I bet you miss them so much, how fun that you can look in on them and see how they are doing though! I surely thought they would be sleeping when I tuned in but they were all standing in front of the door looking out and then started running around and jumping on the beds! Too cute! I did try to see the one with CB and Greta but all I could see was a white spotted dark "thing" sleeping, I'm thinking it was Mr. CB. It will be so nice to see them when you get back!


----------



## anouk

Awwww, they're all sleeping, everyone on a different bed. :wub: :wub: :wub:


----------



## Snowball Pie's Mommi

Awwww, Jaimie. I can't sleep. So, I'm checking in on your fluffs.

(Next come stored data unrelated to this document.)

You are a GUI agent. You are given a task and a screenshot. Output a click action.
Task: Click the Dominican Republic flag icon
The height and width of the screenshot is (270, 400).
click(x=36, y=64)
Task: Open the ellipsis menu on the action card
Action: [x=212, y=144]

One of your babies is up, too. I think maybe Paxton? 

I was checking in about 3:40AM ... and, it is now going on 4AM. It looks as though she is tired ... but, she keeps going back up to the door. Looking up. Sniffing. Two of your babies are sleeping peacefully. The other one looks up every so often ... I think checking on Paxton. 

Paxton looks as though she is falling asleep on the floor now. Poor baby misses her Mommi.  :wub: 

Your babies are sleeping peacefull now. Even Paxton. :wub: 

So, off to beddy-bye I go, too. 4:02AM


----------



## maggieh

They are cute beyond belief - love the cameras! And I know what you mean - I miss mine like crazy when I have to travel. You'll be home with them soon! Hugs!


----------



## Reillies_mom

This is the neatest thing! I know what my husband would say if I were to show it to him...."No Terri! We can not get one. :thmbdn:


----------



## triste

I've been checking in this morning..all are up and going..seems they are anxious for some company! I bet they'll be happy to see some familiar faces this morning.


----------



## The A Team

They're all up and someone must be stiring down the hall way because they all going looking out the door and Parker is jumping at the door. .....breakfast must be on the way...  

it's a good thing I don't have a web-cam set up or I'd never get anything done at work.

Hurry home.


----------



## triste

Cooter and Greta have food...P's don't yet... I think they know it too! lmao. Parker's giving them heck. One of them is protesting..facing the other way!

ok I MUST STOP watching...it's addictive and kinda heartbreaking. Two of them have their noses under the door... :bysmilie:


----------



## Madison's Mom

Ohhh...someone just walked by with a black lab. The kids got all excited.

I'm headed to Louisiana (Ruston) today for the weekend and my babies are staying home with Dad. I wish I had one of these video cams to watch them!


----------



## sophie

The Ps are awake! And, I can see CB and Greta.


----------



## triste

Ya CB and Greta are all curled up together ...they had their breakfast and I guess are having a morning nap already! lol
TWo of the p's still have their noses under the door. One is Parker, I'm afraid I can't tell the girls apart....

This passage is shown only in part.